Gurnah's playing the long game here; the more important effect is the cumulative one. Like in life, watershed moments are buried deep within paragraphs; plotlines are dropped and forgotten until hundreds of pages later. Sometimes the book rushes through years and distance so quickly that the narration seems breathless, and yet, without any big dramatic moments, the world feels static—like when you're on a plane and you look at the motionless squares of land beneath you.
I think there's something about this slow-moving portrait that allows Gurnah to capture the complexity and enmeshment of colonial relations; he's managed to blur the lines between German colonizers and native Africans without presenting some flipped-script fantasy of moral ambiguity. The Germans are cruel and violent but so is everyone else; German kindness does not absolve them—and never translates into respect—but is also real and, multiple times, changes the course of an African character's life. This is not a tale of mutiny, or of decisive victory, but rather one of preserving one's autonomy in a world of powerful and sustained external forces.

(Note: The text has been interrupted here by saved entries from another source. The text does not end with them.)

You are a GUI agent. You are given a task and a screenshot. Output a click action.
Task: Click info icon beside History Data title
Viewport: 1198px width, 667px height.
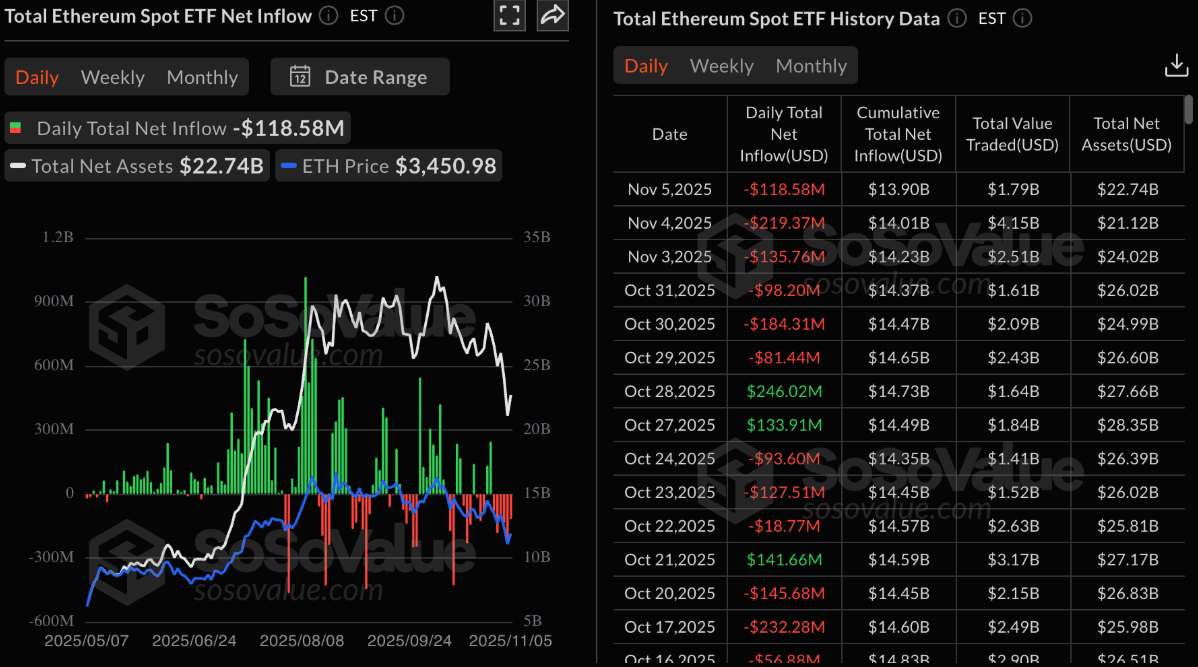(x=957, y=18)
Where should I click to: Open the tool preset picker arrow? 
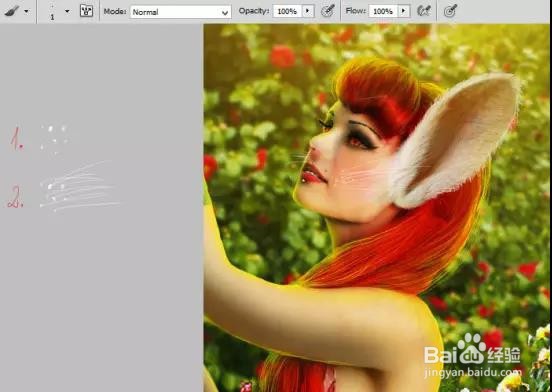(x=26, y=11)
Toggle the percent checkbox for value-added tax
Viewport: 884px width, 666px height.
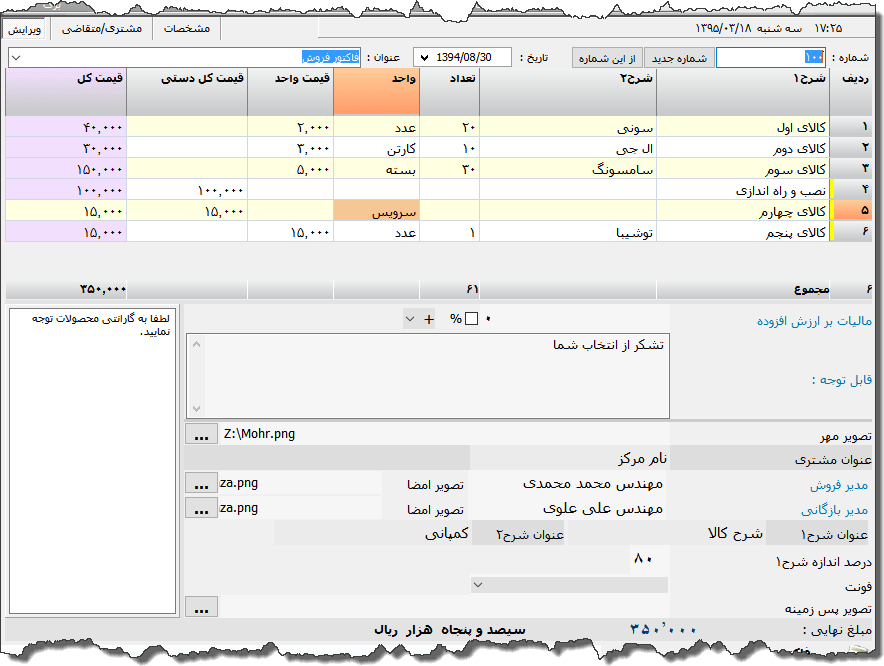[472, 319]
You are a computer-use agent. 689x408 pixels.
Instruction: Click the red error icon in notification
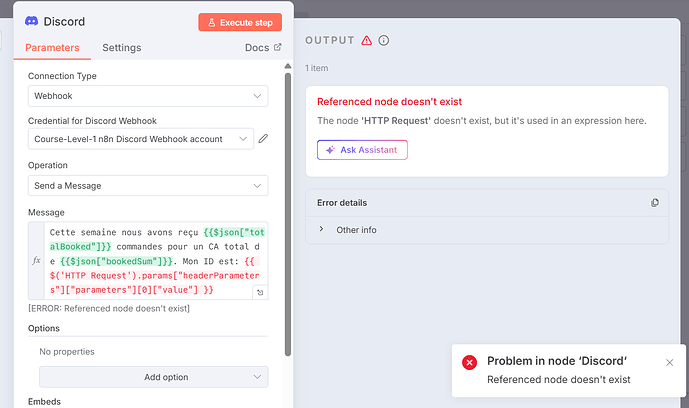(469, 362)
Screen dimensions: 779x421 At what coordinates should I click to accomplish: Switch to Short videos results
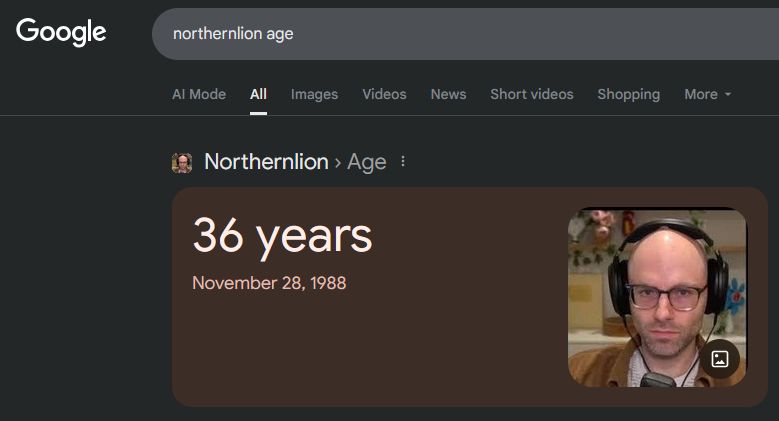click(532, 94)
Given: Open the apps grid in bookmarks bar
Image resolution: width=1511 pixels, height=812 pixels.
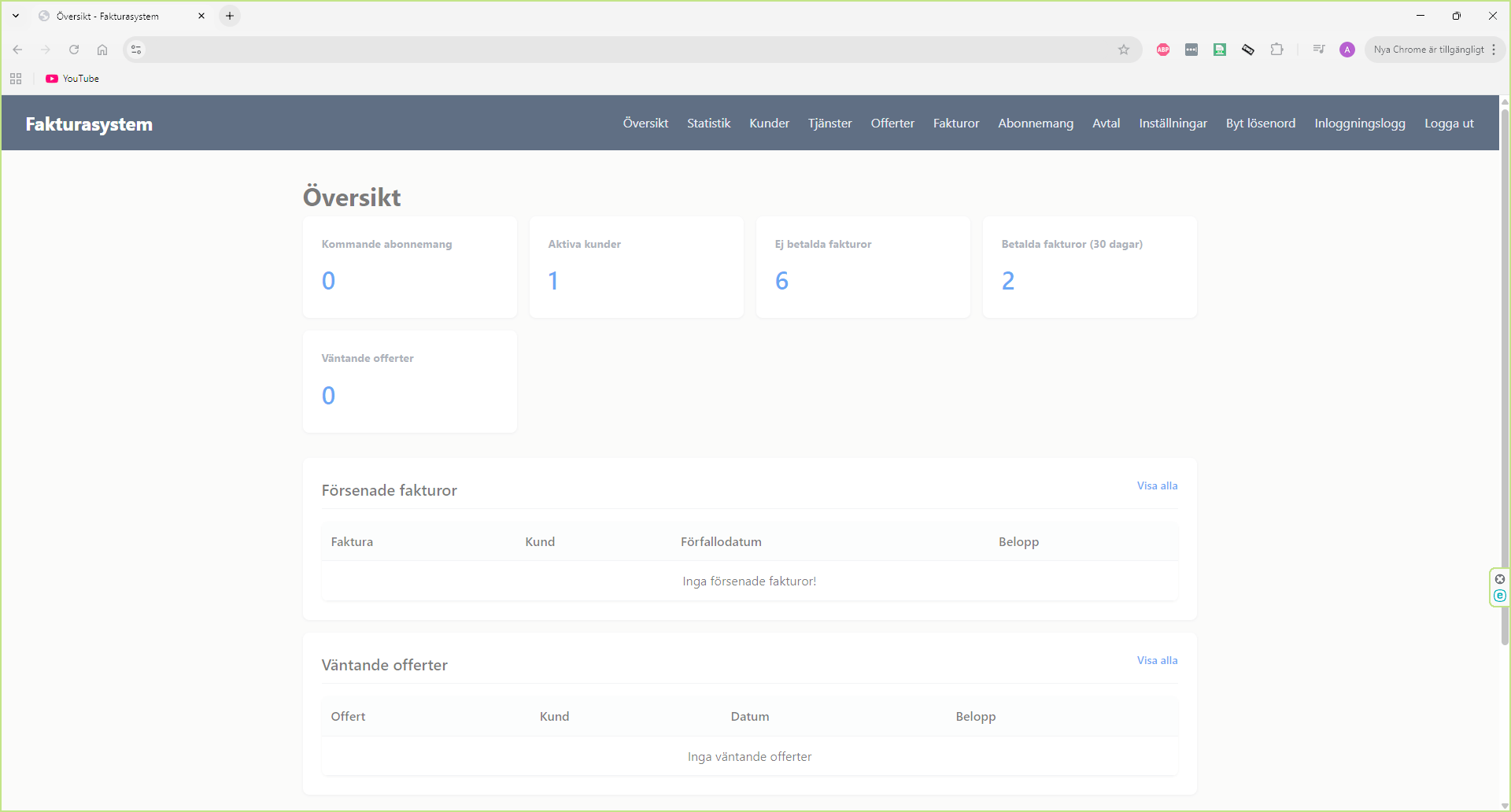Looking at the screenshot, I should [x=16, y=79].
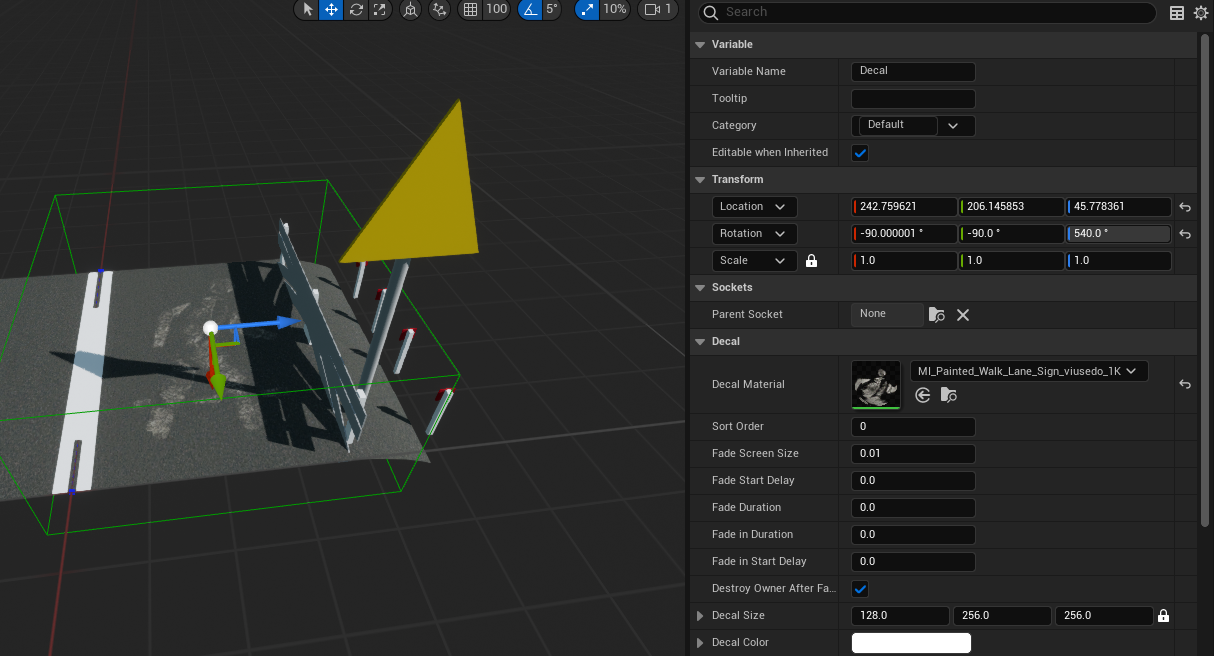
Task: Open the Rotation type dropdown button
Action: [754, 234]
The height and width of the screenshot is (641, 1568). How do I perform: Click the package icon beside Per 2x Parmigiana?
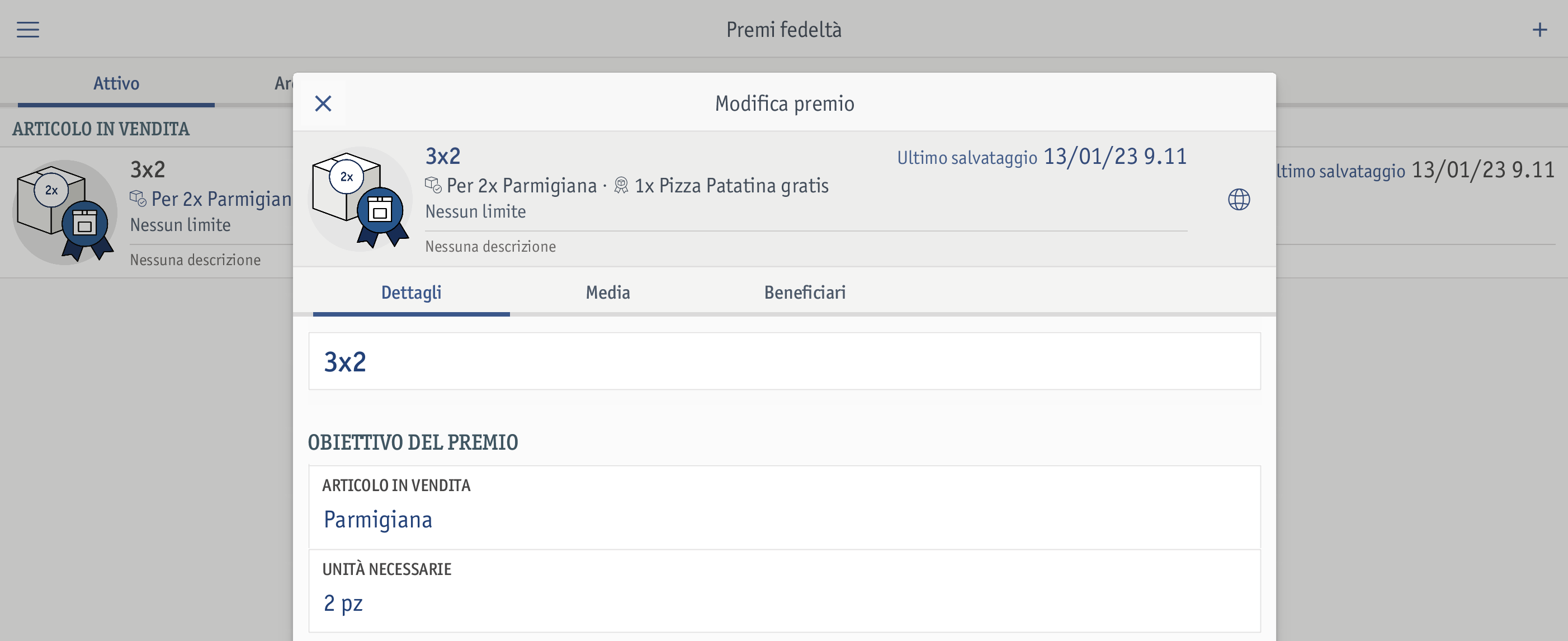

I loved Afterlives, and was drawn in fully to its emotional world, which reads like life itself—languid, anticlimactic, ever moving but only gradually changing. The word "nourishing" occurred to me more than once. And the last line of the novel is the best, most surprising and perfect last line I've read in recent memory.
Earlier in the narrative, towards the beginning of Hamza and Afiya's courtship, Gurnah writes that Afiya "did not feel impatient and even liked the tense anticipation of fulfillment." That's what I felt reading Afterlives: the pleasurable, almost unbelievable sense—heightened by my constant doubt—that the future holds something good.
This review first ran in the September 7, 2022 issue of BookBrowse Recommends.